-- What is being asked --
Reproduce the forum thread about the anti-cheat client word for word, from "# anti cheat" up to and including "can't fix it.".

-- Text --

-=-=-=-=-

# anti cheat client truble



## 3cl1pse (Sep 24, 2019)

I am trying to use a gaming client that is called faceit, but I can't use it for games because you have to activate the anti cheat client. I am unable to do so. when trying to activate it i get this text "
*"Warning: your system hasn't been patched against critical Windows security vulnerabilities"*
when I was trying to fix the error i came across this windows error aswell "_ Feature update to Windows 10, version 1803 x64 2019-06OOB - Error 0x80242006_" 
I have watched a lot of videos about bouth errors but i can't fix it.

my pc is an msi aegis 3
gtx1070
i7 7700
16gb ram
1tb hdd
250gb ssd

I whould be thankfull for every bit of help


----------



## Macboatmaster (Jan 15, 2010)

See this
https://support.faceit.com/hc/en-us...-with-our-anti-cheat-client-?mobile_site=true

I am not at this stage suggesting that anything is wrong with the OS, however as you can see on the link, the question is
"Is it a properly licensed version of 10 or some manner of cracked activated Windows 10"

Presuming it is genuine the update error may well be caused by a third party AV program
You should if you are using one, such as Norton, AVG, etc see what happens if you totally disable it. You should also disconnect all external device except monitor mouse and keyboard
https://support.microsoft.com/en-gb/help/4089834


----------



## 3cl1pse (Sep 24, 2019)

-=-=-=-=-

-- Collected data --

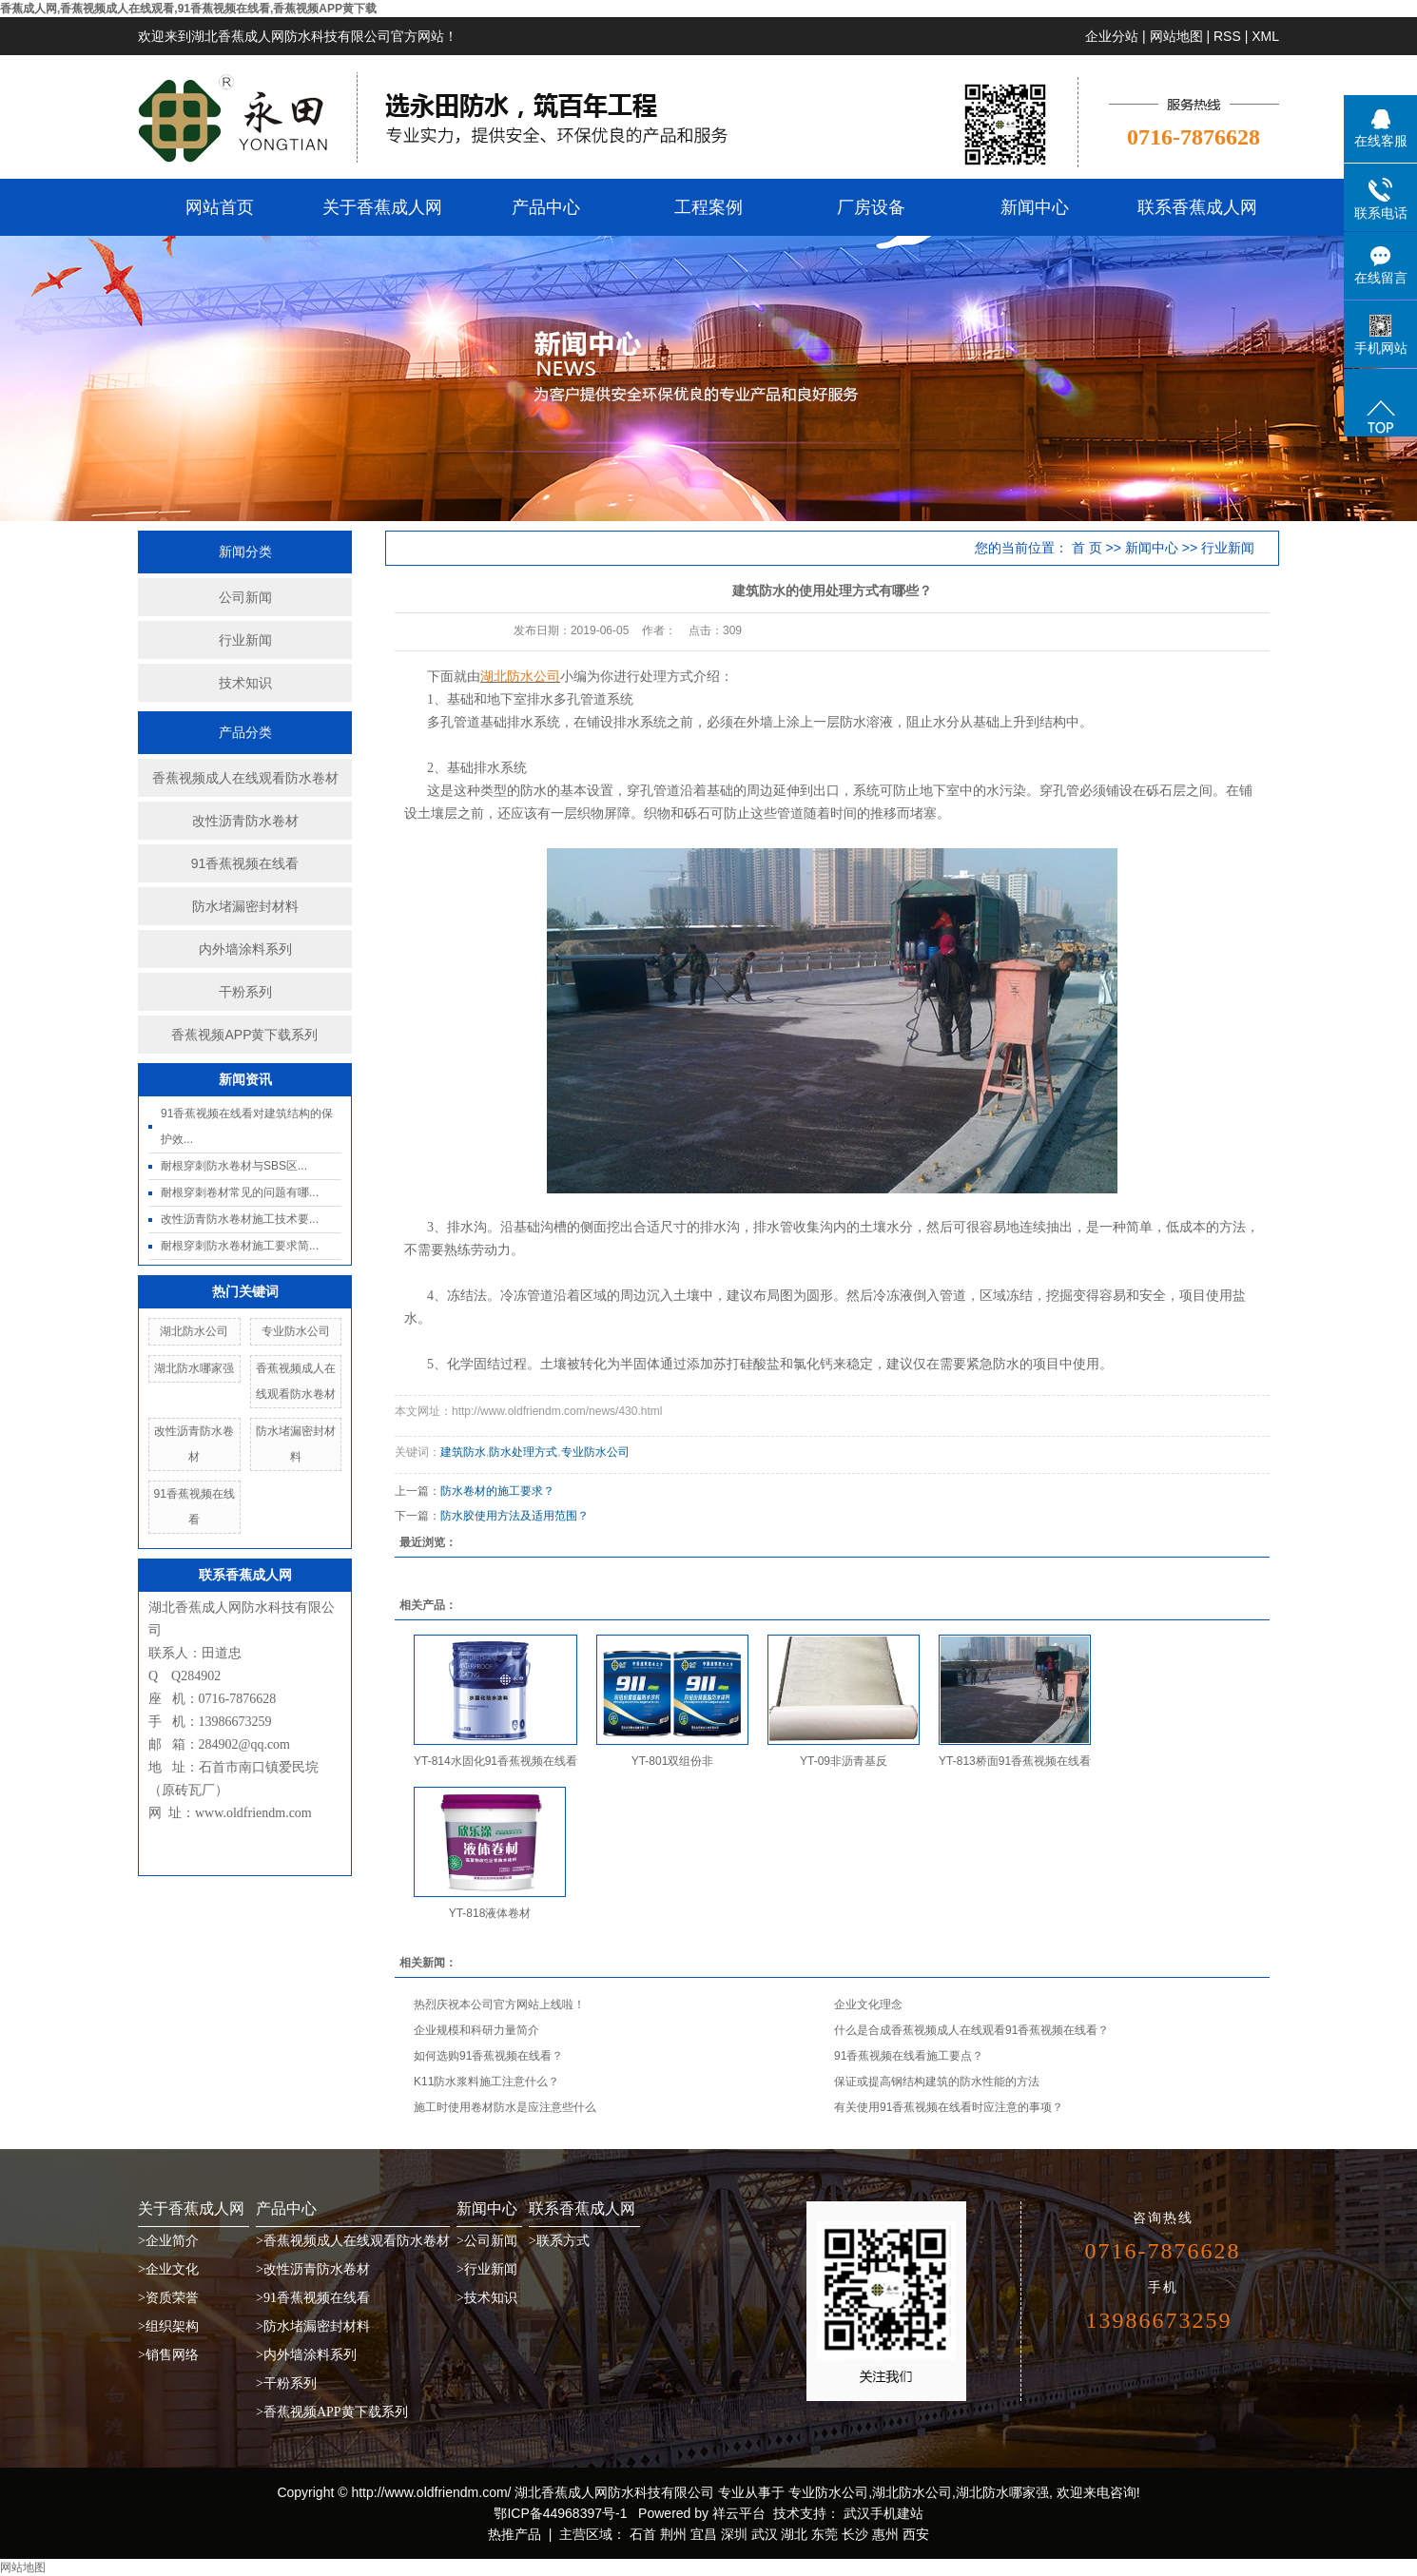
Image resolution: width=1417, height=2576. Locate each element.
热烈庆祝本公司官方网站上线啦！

-=-=-=-=-

-- Worked solution --
# anti cheat client truble



## 3cl1pse (Sep 24, 2019)

I am trying to use a gaming client that is called faceit, but I can't use it for games because you have to activate the anti cheat client. I am unable to do so. when trying to activate it i get this text "
*"Warning: your system hasn't been patched against critical Windows security vulnerabilities"*
when I was trying to fix the error i came across this windows error aswell "_ Feature update to Windows 10, version 1803 x64 2019-06OOB - Error 0x80242006_" 
I have watched a lot of videos about bouth errors but i can't fix it.